> **What you will do**:
- 1) According to the article on Ontario's cannabis delivery rules, on what date will the amendment allowing delivery and click-and-collect expire?
- 2) List every person and organization named in the article on Ontario's cannabis delivery rules.

In April, Ontario Attorney General Doug Downey told BNN Bloomberg in a phone interview that, “We want to make sure that the private operator stores are able to still provide product to the legal market and this product won’t get into the hands of kids.”
He was talking about the emergency order that was brought in to allow cannabis stores to open with delivery and click-and-collect services. Legislators in Ontario seem to have forgotten the uproar from private retailers that prompted the emergency order in the first place because they announced last week that the amendment would expire along with the State of Emergency on July 22, 2020, leaving many of us to wonder what had changed since April.
Not surprisingly, private retailers in Ontario are not pleased with this new development. In the last few months, customer habits have shifted and many retailers claim that a large chunk of their interactions now happen online. Retailers are allowed to re-open with social distancing measures and can continue to take orders online, but the customers now have to pick up their purchases at the store. Like in April, retailers are voicing their concerns for their more vulnerable customers who utilized delivery services to minimize their risk of exposure to COVID-19.
The confusion and disappointment felt by private retailers in Ontario are echoed in a statement from the Ontario Chamber of Commerce (OCC). “At a time where the illegal sector accounts for over 80% of cannabis sales in the province, today’s decision will further reduce consumer access to legal cannabis by making the government-run Ontario Cannabis Store the only legal online retailer of recreational cannabis in Ontario,” says Daniel Safayeni, Director of Policy at the OCC. “Successfully displacing the illicit market will require a fair and competitive legal market whereby recreational cannabis stores are granted the same privileges any other retailer is entitled to, including e-commerce.”
Most, if not all, provinces deemed cannabis retailers as essential services during the pandemic, and provincial regulators in Ontario and British Columbia allowed for some loosened regulations, however, Ontario is the only one so far that has tried to reel them back. British Columbia still considers the province to be in a State of Emergency, so there is no word on if they will repeal the emergency order allowing click-and-collect.
Only time will tell if the provincial government will acquiesce to retailer’s requests, but if not, the black market will gain another advantage on July 22.

> **Data extract**:

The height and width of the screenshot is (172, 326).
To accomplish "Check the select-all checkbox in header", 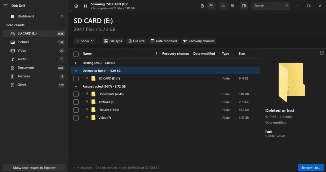I will point(76,54).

> **Responses by item number**:
- 1) It expires on July 22, 2020, along with the State of Emergency.

- 2)
- Doug Downey
- BNN Bloomberg
- Ontario Chamber of Commerce (OCC)
- Daniel Safayeni
- Ontario Cannabis Store